Exercise text:
◆ ◆ ◆ ◆ ◆ ◆ ◆
This pandemic put everything on hold. But, there is a sector that thrives and put on a spotlight — agriculture.

No one can deny that the effect of Covid-19 has underscored the importance of food and the assurance of access to affordable and safe food.

When an Enhanced Community Quarantine (ECQ) took effect photos and videos of active citizens participating in the Department of Agriculture’s (DA) Plant, Plant, Plant Program circulated online these past months, it caused to influence every Filipino to join the said project.

The Quirinian Youth-In Action (QYA), a non-government organization, situated in a small town of Quirino, Isabela, found themselves tilling small square spaces in Sto. Domingo Village.

Their initiative, Aking Gulayan sa Bakuran/Bukirin ay Iingatan at Aalagaan para sa Ginintuang Kinabukasan (AGBIAG) is heeding the call to DA’s program in beefing up food security.

“QYA conceptualized Project AGBIAG as an active and timely response during this time of Corona Virus Disease(COVID)-19 crisis as we shift from ECQ to “new normal” way of life,” said Jhonly R. Cacho, founder.

AGBIAG (an Iloco term which means to live) will encourage the citizens of the community, especially young individuals, to work on food production to attain food security, assist families in cultivating and producing fresh and organic crops, and provide alternative income generation for unemployed youth, and farmers said on a report sent to DA.
◆ ◆ ◆ ◆ ◆ ◆ ◆
Material supplied:
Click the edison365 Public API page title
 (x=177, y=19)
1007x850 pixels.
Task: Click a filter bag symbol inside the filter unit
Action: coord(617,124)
◆ ◆ ◆ ◆ ◆ ◆ ◆
How to complete this task: Rewrite the piece on farming during the pandemic from "When an Enhanced" to "the said project.", replacing "circulated online" with "spread on social media".

Final answer:
When an Enhanced Community Quarantine (ECQ) took effect photos and videos of active citizens participating in the Department of Agriculture’s (DA) Plant, Plant, Plant Program spread on social media these past months, it caused to influence every Filipino to join the said project.